How should you interpret the results of rapid antigen tests, also called home tests?

If you have a positive test, do not assume it is a false positive test. That is extremely rare. Don’t try to get a PCR test to verify your positive home test and go to work or out with friends until you get the results back. It’s a mistake that we’re seeing people make and a lot of people are being infected because folks don’t believe their positive rapid antigen test.

Almost always rapid antigen tests are correct when positive. It’s when they’re negative that we can doubt them. The test is much more specific than it is sensitive. That is, it’s much better at confirming than ruling out a case. I think most infectious disease experts would agree that you do not need to get a PCR test on top of the positive rapid antigen test to confirm it.

Rapid antigen tests can more frequently be falsely negative.
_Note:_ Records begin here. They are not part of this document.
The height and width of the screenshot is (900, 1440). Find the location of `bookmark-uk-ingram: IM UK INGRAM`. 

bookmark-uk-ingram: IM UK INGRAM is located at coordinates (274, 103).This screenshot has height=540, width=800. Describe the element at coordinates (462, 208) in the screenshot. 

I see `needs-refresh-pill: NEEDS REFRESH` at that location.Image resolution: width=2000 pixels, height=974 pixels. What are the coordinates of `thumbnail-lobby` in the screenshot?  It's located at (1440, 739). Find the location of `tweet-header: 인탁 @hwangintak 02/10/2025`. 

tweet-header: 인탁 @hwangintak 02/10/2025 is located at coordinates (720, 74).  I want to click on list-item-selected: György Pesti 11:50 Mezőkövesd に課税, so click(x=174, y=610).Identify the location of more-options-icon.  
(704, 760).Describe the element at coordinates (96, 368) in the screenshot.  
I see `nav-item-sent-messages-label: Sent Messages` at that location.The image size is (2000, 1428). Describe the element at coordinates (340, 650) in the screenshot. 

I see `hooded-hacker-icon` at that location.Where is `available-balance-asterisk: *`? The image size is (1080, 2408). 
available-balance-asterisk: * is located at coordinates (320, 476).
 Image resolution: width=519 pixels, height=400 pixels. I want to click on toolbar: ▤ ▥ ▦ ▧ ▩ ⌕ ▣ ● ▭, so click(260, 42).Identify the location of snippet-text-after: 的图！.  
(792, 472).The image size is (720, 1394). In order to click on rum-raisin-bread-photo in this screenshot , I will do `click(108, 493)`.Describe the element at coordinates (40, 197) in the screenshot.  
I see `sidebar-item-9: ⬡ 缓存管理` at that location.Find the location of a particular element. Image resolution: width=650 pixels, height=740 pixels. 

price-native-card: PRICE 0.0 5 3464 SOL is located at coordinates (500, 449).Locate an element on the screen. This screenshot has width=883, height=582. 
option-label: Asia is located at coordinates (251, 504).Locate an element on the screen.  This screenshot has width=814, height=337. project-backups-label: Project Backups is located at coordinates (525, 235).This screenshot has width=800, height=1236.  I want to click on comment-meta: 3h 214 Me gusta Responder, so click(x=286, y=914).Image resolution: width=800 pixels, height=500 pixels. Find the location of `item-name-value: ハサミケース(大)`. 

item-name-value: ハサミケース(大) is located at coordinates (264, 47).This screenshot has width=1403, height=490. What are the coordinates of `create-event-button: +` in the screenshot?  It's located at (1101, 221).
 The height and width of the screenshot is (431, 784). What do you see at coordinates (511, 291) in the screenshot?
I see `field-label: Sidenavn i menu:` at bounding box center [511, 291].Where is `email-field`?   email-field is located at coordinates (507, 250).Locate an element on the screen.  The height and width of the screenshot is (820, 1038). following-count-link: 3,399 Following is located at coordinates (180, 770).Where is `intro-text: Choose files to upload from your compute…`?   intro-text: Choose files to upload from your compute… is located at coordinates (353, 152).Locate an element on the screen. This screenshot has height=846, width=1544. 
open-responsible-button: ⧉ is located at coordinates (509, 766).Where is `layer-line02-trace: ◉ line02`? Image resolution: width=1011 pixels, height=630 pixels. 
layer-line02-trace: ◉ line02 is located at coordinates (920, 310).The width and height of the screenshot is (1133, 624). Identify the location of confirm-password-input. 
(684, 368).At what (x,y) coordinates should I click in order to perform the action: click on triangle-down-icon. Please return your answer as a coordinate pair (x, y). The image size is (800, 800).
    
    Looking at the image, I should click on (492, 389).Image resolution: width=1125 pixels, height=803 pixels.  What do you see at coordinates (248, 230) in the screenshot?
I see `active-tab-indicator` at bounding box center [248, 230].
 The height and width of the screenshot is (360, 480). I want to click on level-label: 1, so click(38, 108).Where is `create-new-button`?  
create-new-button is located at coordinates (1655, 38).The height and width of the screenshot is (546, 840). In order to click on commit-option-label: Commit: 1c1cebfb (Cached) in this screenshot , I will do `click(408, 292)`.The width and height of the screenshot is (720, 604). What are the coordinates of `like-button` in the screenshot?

PCR testing is not perfect, but it is more likely to catch a case, more sensitive than the rapid antigen test. Either test is very compelling if positive. They don’t tell you that you have COVID if you don’t. They absolutely can miss COVID when you really do have it. Reasons may be improper swabbing, or you’re not putting out as much virus for the test to detect.

The people that those home antigen tests miss tend to be the people who are less contagious in the first place and a lot of those people are less contagious because they were fully vaccinated or boosted too.

What symptoms should we look for to indicate we need to be tested?

In the beginning we were looking at things that were more peculiar to COVID like loss of taste and smell. Now, particularly with omicron, it tends to be a less severe illness. So, for the next month or so, if you have any respiratory or cold symptoms you should be tested, because you might be contagious.

It’s hard to tell COVID from a common cold right now. Some people jump to the conclusion it’s no longer important because of that, but we need to change our focus to protect people who are vulnerable, and those people may get very sick from getting our infection even if we are not as likely to be very ill with omicron compared to delta.

Is there anything you’d like to add?

It’s important to get your flu shot this year too. The flu hasn’t been terrible this year, but it still has time in our part of the country because some of the real surges of flu here can be in February or March. What we’re facing now is an overload with COVID. We don’t want to add a lot of flu cases onto that because that would be a lot of extra straws on the camel’s back. So, getting a flu shot as well as your booster is very important, and you can get them at the same time.

To find a COVID-19 or flu vaccine near you, visit vaccines.gov and enter your ZIP code.